After more than 27 years in he bus business, Kitsap Transit Executive Director Dick Hayes announced his retirement at the agency’s Tuesday commissioners board meeting.

After more than 27 years in he bus business, Kitsap Transit Executive Director Dick Hayes announced his retirement at the agency’s Tuesday commissioners board meeting.

“We’ve finally got to the point where the budget is stable,” Hayes, 68, said Wednesday. “It wouldn’t be fair if I tried to help create the long range plan and then hand the plan off to someone else.”

Not only is the agency at a turning point with the board wanting to develop a long range plan, he said he would also like to have more time to spend with his wife and children. He has a grandson that he wants to build a boat with. Hayes plans to retire in mid-January of 2012 to allow time for the board to find a successor.

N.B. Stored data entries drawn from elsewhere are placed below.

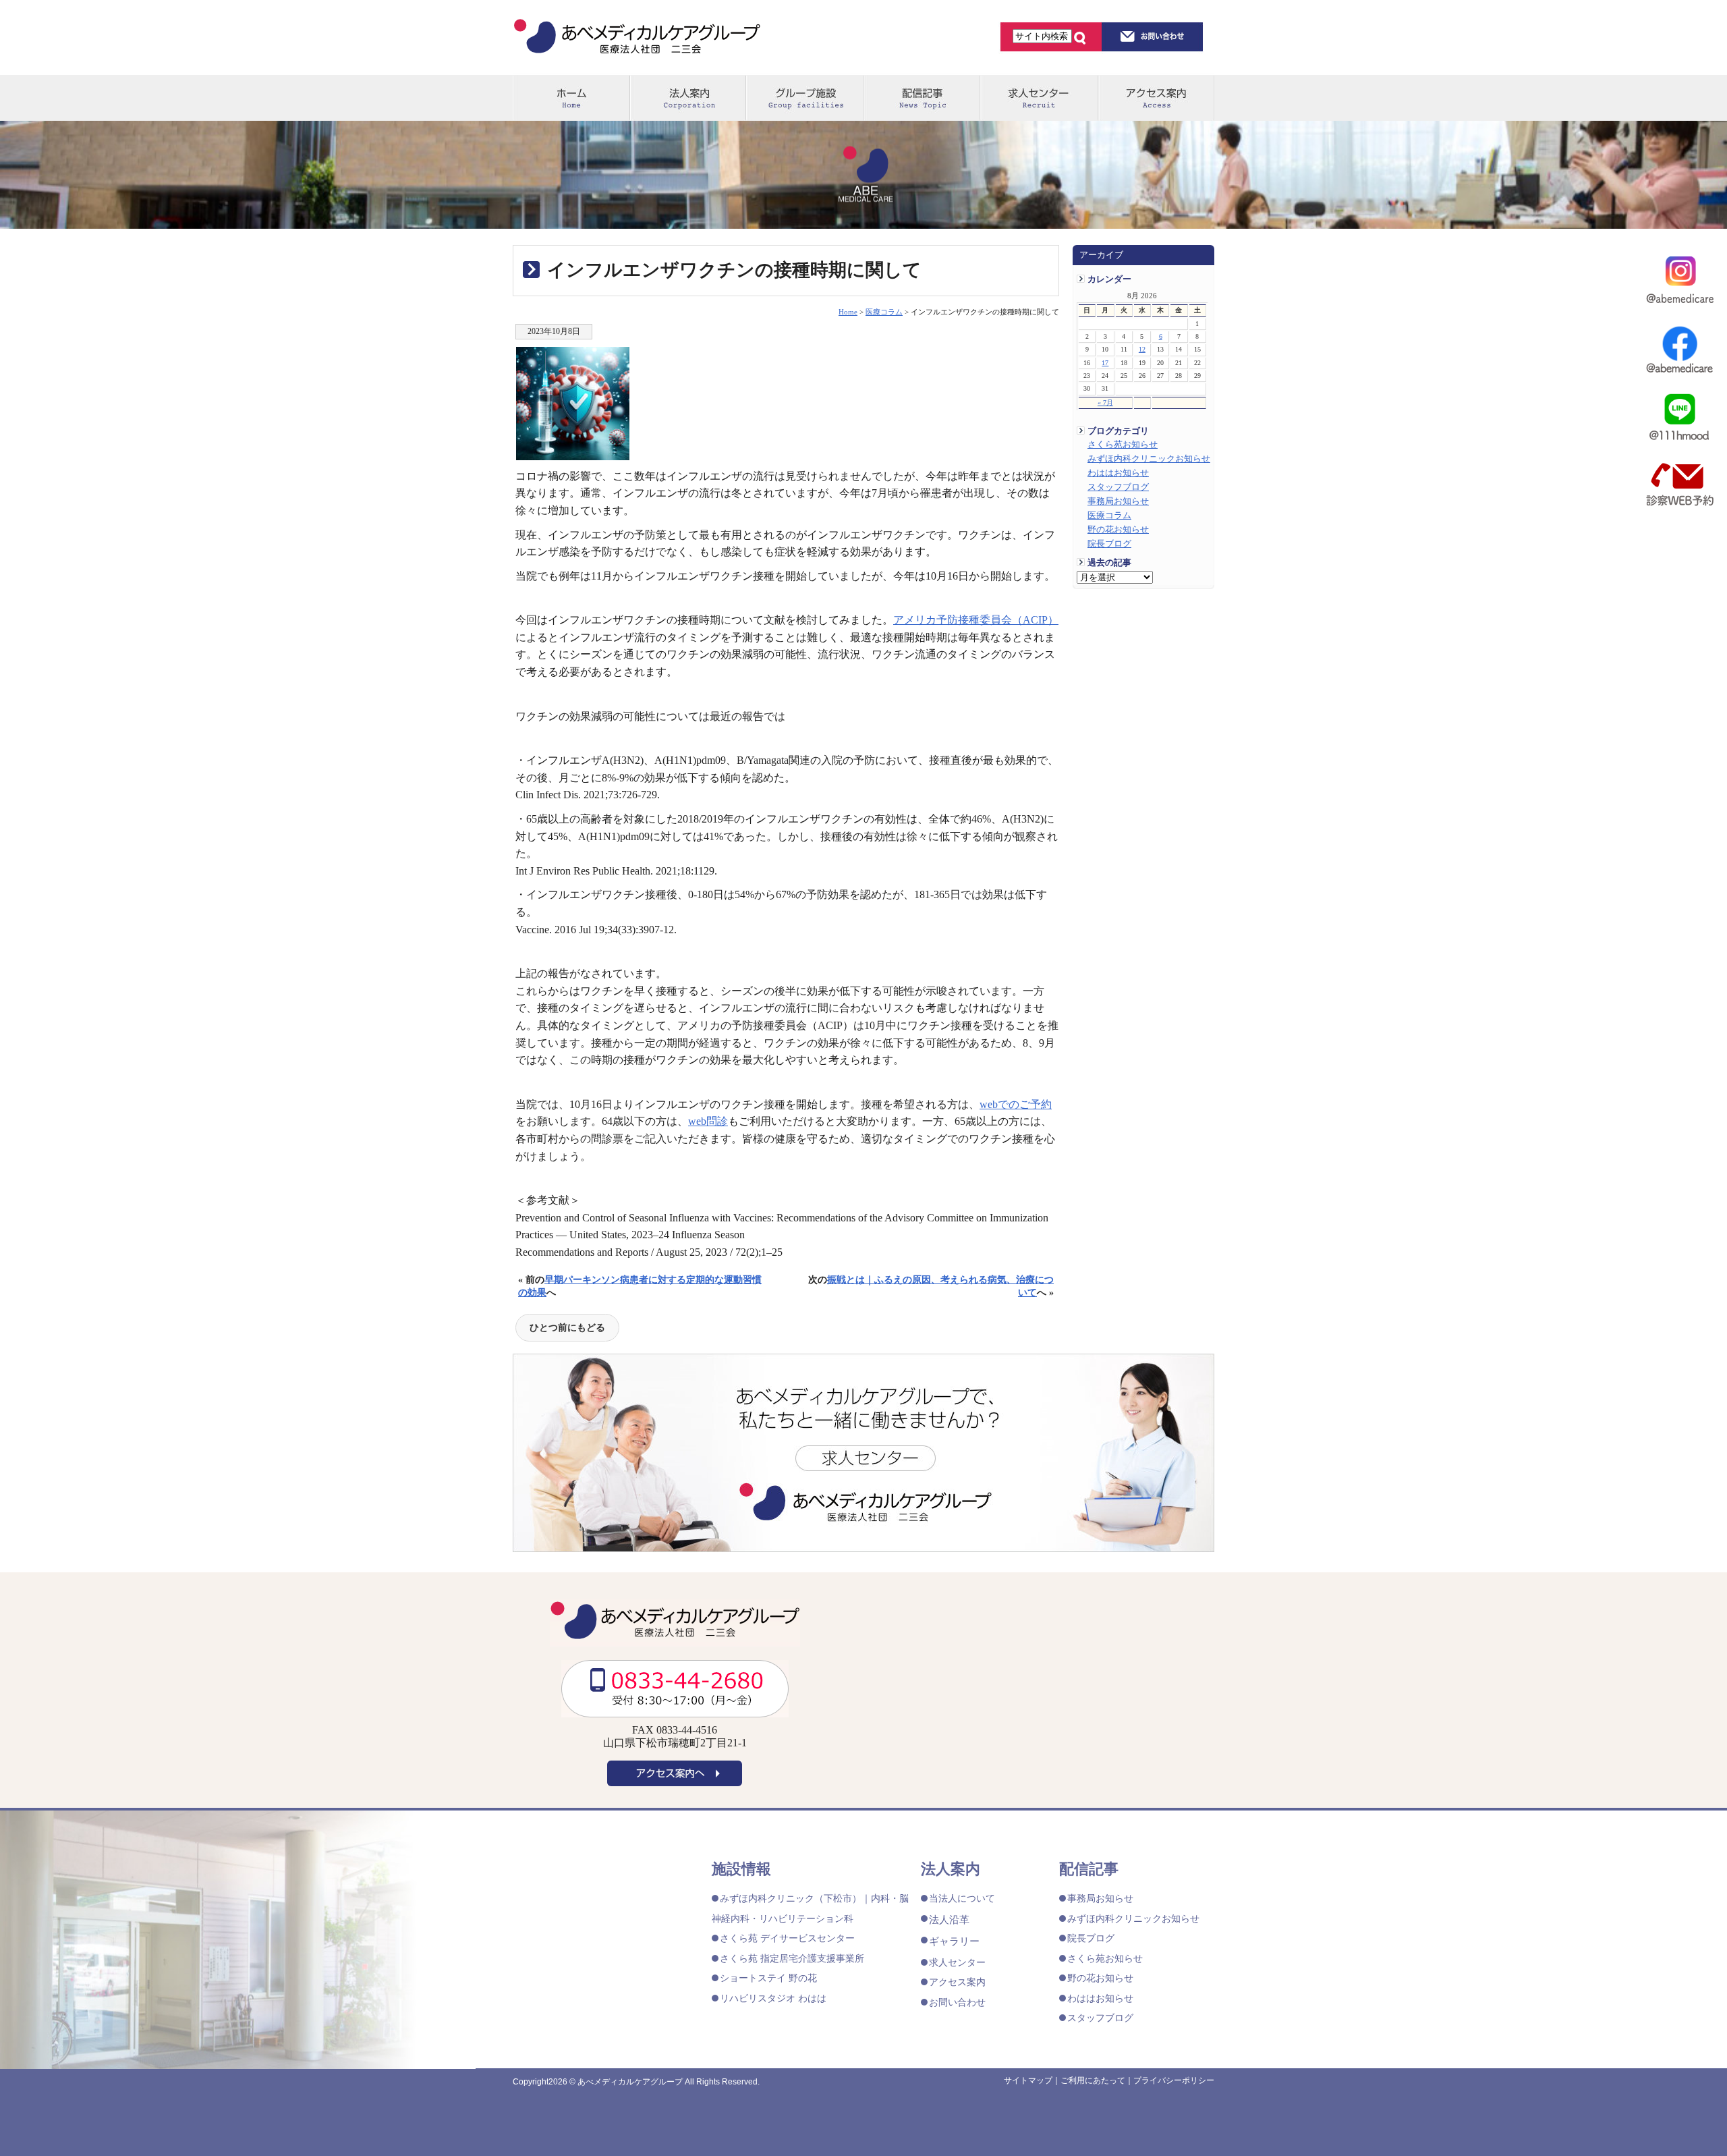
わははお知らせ (1118, 473)
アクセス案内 (1156, 98)
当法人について (962, 1898)
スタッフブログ (1118, 487)
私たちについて (687, 98)
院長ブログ (1109, 544)
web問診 (708, 1121)
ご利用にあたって (1092, 2080)
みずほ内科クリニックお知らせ (1148, 459)
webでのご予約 (1016, 1104)
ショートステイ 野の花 (768, 1977)
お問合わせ (1153, 36)
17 (1105, 362)
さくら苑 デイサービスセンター (787, 1938)
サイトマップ (1028, 2080)
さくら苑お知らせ (1122, 444)
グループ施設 (804, 98)
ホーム (571, 98)
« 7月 (1105, 402)
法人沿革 (949, 1919)
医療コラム (1109, 515)
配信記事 (921, 98)
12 (1142, 349)
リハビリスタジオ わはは (773, 1998)
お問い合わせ (957, 2002)
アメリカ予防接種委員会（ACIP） (975, 620)
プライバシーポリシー (1173, 2080)
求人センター (1038, 98)
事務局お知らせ (1118, 501)
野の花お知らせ (1118, 529)
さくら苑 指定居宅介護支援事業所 (792, 1958)
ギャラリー (954, 1941)
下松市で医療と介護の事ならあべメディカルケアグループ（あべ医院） (637, 38)
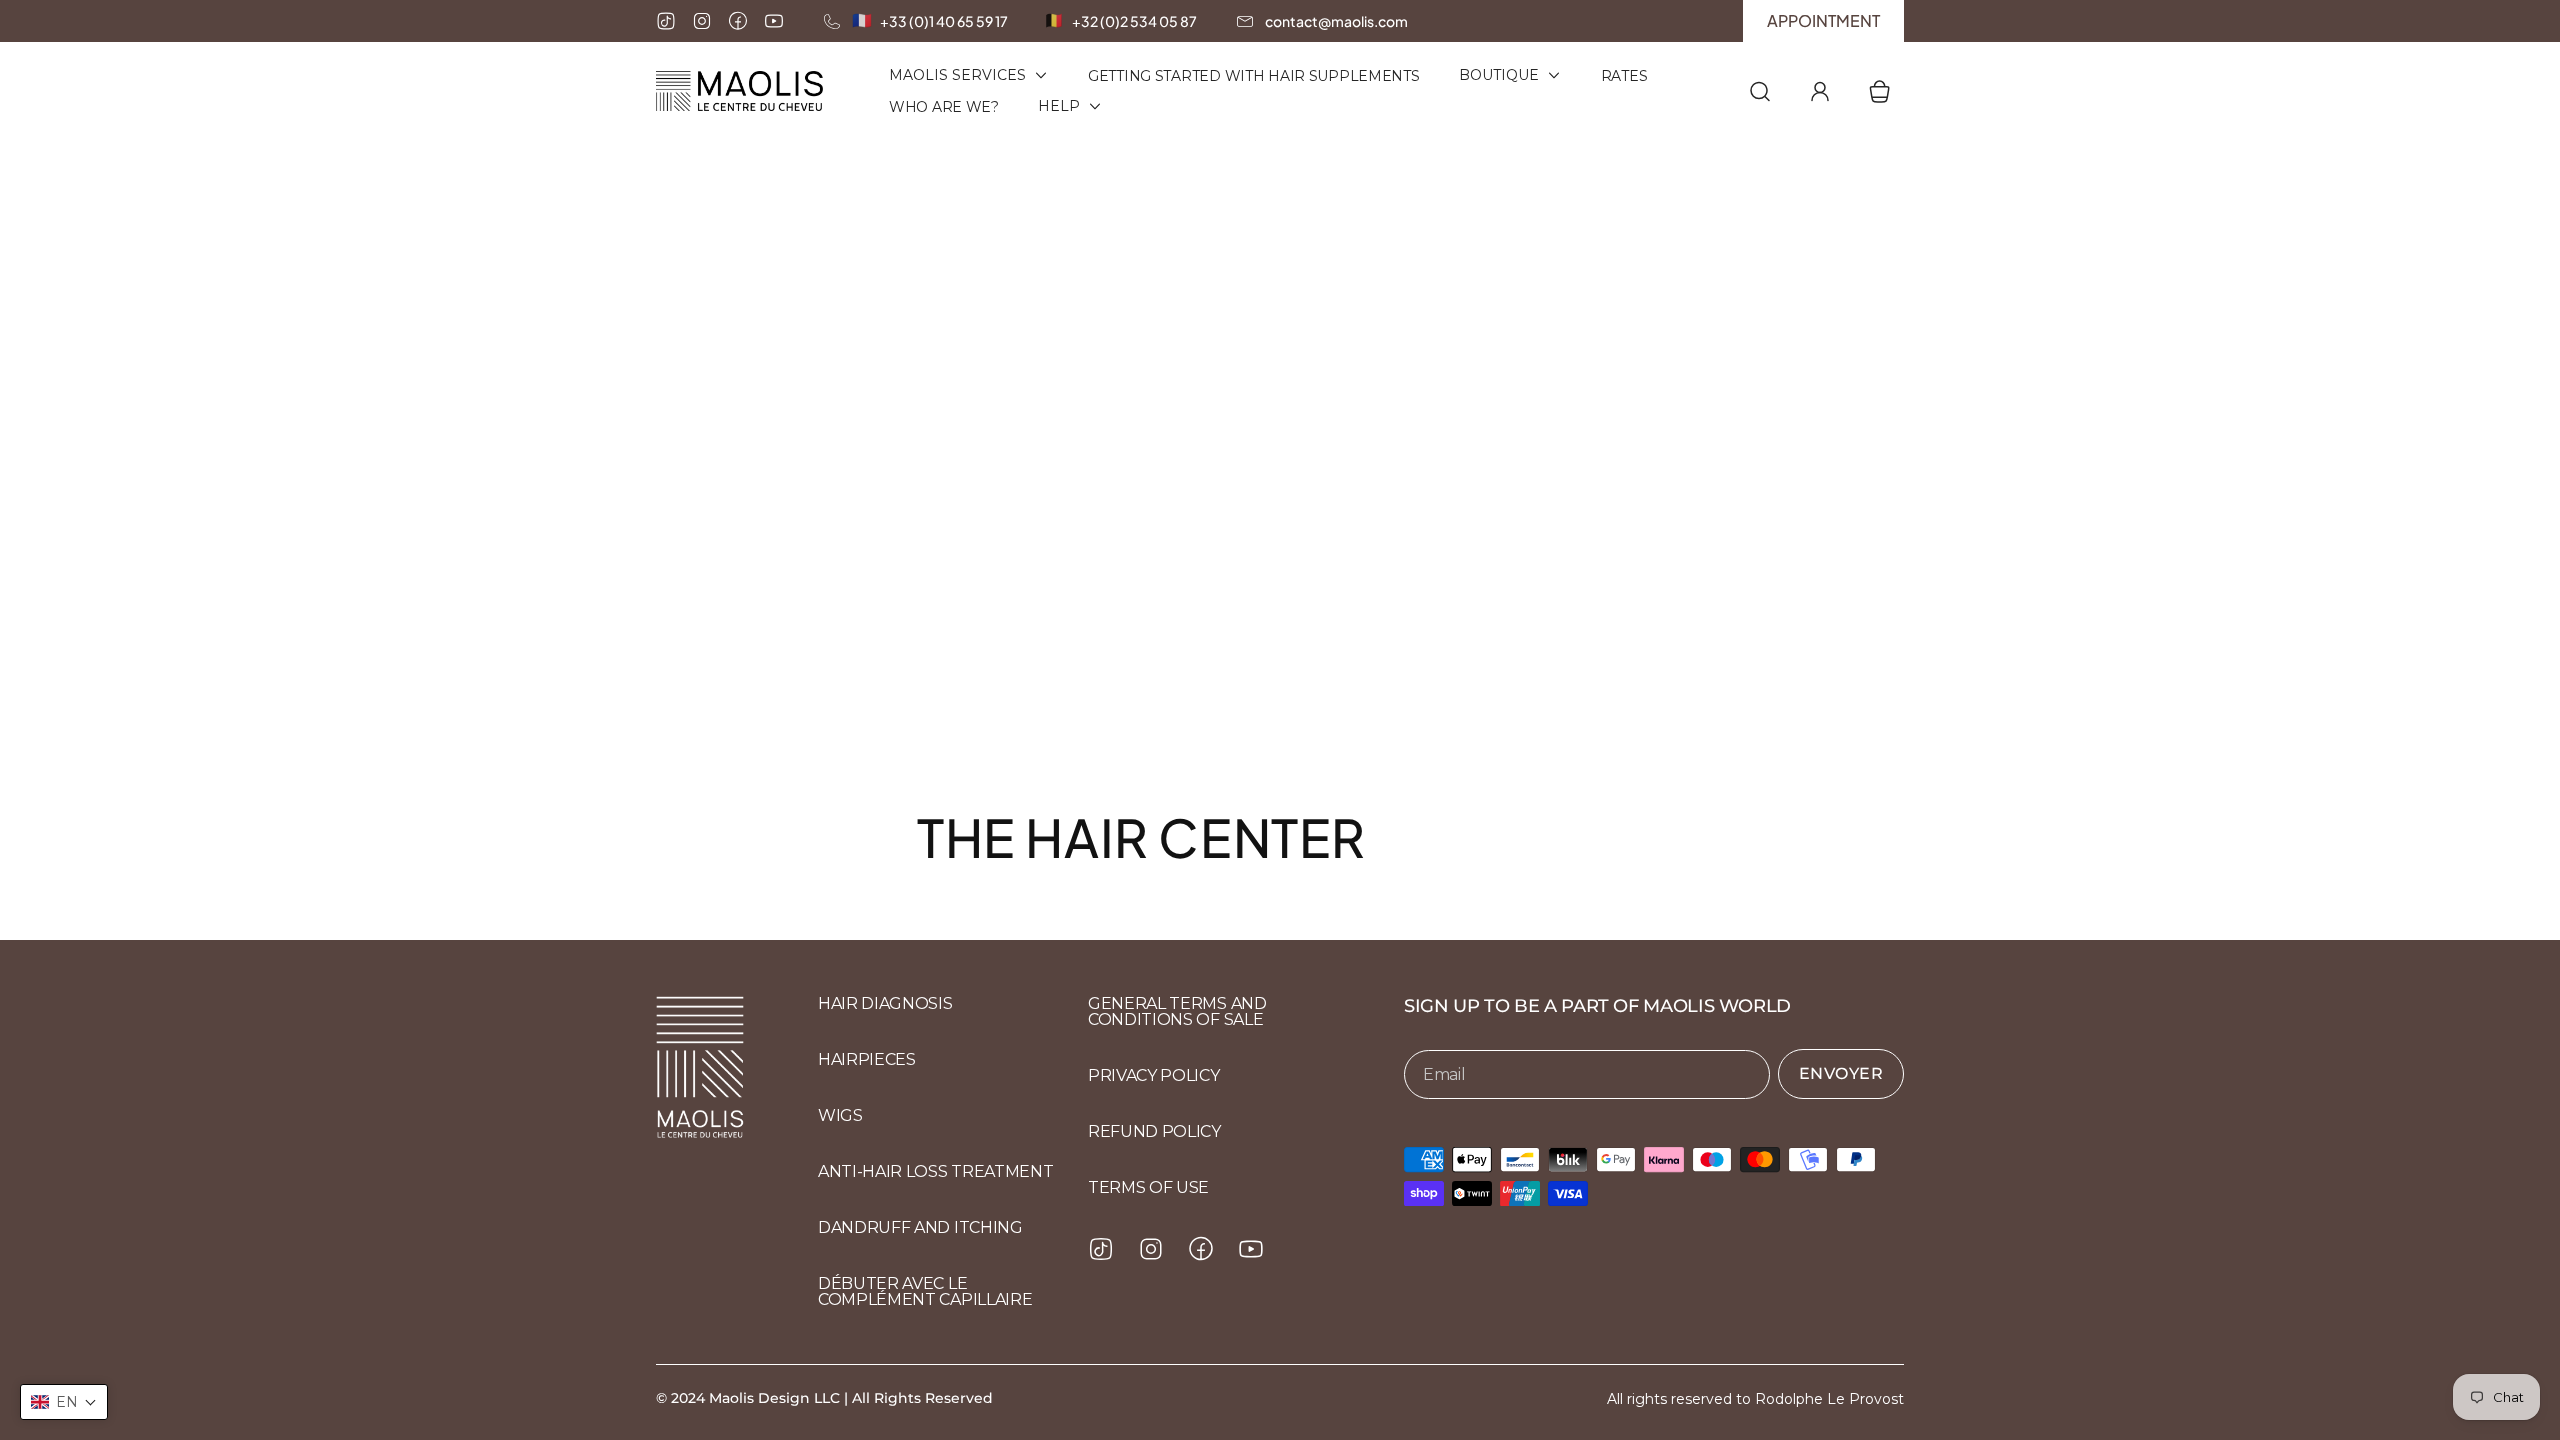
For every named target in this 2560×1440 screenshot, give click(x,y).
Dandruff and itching (920, 1227)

Hayes will remain on staff as the agency negotiates with Kitsap Mall about relocating a bus stop near one of the mall entrances. In November, mall management told the agency that they would not renew the lease agreement when a new tenant requested the transfer station be removed from the west entrance.

Hayes said he expects the transfer center will have to relocate off of mall property and the agency is exploring nearby alternatives. The transit agency is required to vacate the mall by Feb. 15, but Hayes added that they are in discussions with mall management to extend it another month.

Hayes began working for Kitsap Transit in August 1983 after spending time as assistant director for Tacoma Transit and operations manager and acting executive director for Pierce Transit. He has been the agency’s only executive director. He recalled the first five years at Kitsap Transit were spent replacing buses from 1947 with slightly newer buses.

“It was a bus broker disguised as a transit system,” he said.

What Hayes referred to as his “last phase” with the agency, which began in late 2008, included layoffs, fare hikes and service cuts like terminating Sunday operations, which he said had some people calling him the “anti-Christ.”

“I’m not getting any younger or stronger,” he said. “I’m ready to retire.”